Degraded Performance: SSL certificates
Incident Report for StackPath
Postmortem

EXECUTIVE SUMMARY:

On April 17th, 2020, StackPath conducted scheduled maintenance to correct an issue with the CDN that caused non-SNI clients to receive an incorrect SSL certificate when making requests. The maintenance plan was to assign the correct default certificate to the anycast IP address used by the StackPath 2.0 CDN.

At 14:50 UTC the maintenance began with our Operations team monitoring the platform for impact as an extra precaution. At 14:54 UTC StackPath Platform Operations team observed impact to CDN properties where test requests for custom domains were no longer receiving the proper SSL certificate. The maintenance had caused the CDN to no longer see other SSL certificates as being valid for use. This resulted in only the *.ssl.hwcdn.com certificate being returned. The maintenance changes were immediately reverted. Re-enabling the entire SSL certificate pool required the StackPath Platform Operations team to restart services across the CDN, which started at 16:06 UTC and at 18:20 UTC StackPath confirmed all services were fully restored. This was done one delivery POP at a time in each major market (US, EU, APAC, etc) to ensure stability as SSL traffic resumed.

TIMELINE OF EVENTS:

April 17th, 2020 (UTC)

14:50 – Maintenance to fix non-SNI clients began.
14:54 – The maintenance team and StackPath Platform Operations team observed traffic on StackPath 2.0 experienced a significant impact.
14:59 – StackPath Support begins receiving client reports of SSL certificate errors.
15:04 – Engineers working on the SNI maintenance revert their changes. The Software Engineering team is engaged to investigate why the roll back plan was not successful.
16:00 – A DNS change was made to redirect StackPath 2.0 customers to a different anycast IP address which was confirmed unaffected.
16:06 – The Platform Operations team began restarting services CDN-wide in staggered fashion to minimize additional impact.
17:28 – StackPath confirmed all services in all locations completed.
18:20 – After monitoring the situation the StackPath Platform Operations team confirmed the issue is resolved.

CUSTOMER IMPACT:

Customers utilizing custom SSL certificates on the StackPath 2.0 CDN platform received an invalid SSL certificate error when making requests to the CDN between 14:50 to 17:28 UTC.

FUTURE STEPS:

StackPath is working to determine the root cause of why this planned maintenance caused the CDN to no longer allow the use of custom SSL certificates.

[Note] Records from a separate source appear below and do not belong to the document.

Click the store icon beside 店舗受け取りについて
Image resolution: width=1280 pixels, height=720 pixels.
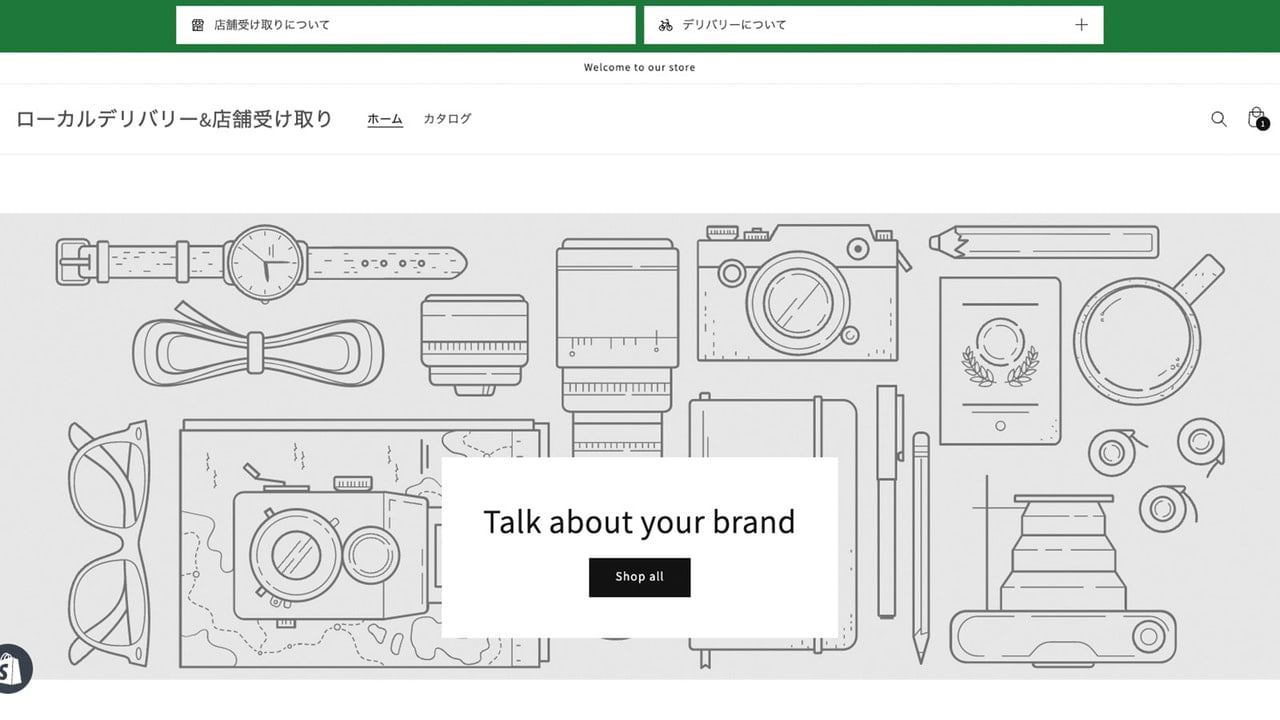tap(198, 25)
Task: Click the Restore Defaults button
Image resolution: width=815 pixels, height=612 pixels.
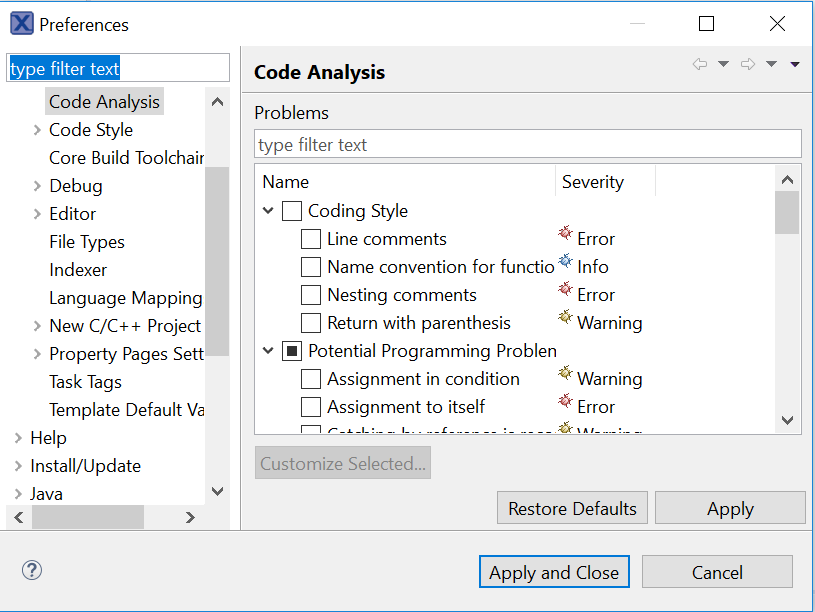Action: pos(572,508)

This maintenance has been placed on hold indefinitely until a root cause is determined and a new method of procedure is developed.

Thank you,
StackPath Platform Support

Posted Apr 27, 2020 - 19:51 UTC

Resolved
Service has been restored and it is fully functional.
Posted Apr 17, 2020 - 21:39 UTC
Monitoring
The update has now completed and all services are working as expected. Below is a brief explanation of what happened and some important notes for customers who are integrated using A Records to the CDN URL or directly to StackPath’s IP address.
While performing corrective maintenance to the StackPath SSL configuration to resolve an issue with SNI, a configuration caused customer certificates to no longer be eligible for traffic. To resolve this issue, StackPath reverted configuration change which required us to perform a rolling reload of all Edge Servers. A DNS update was put in place to speed up restoration of services for customers using a CNAME target.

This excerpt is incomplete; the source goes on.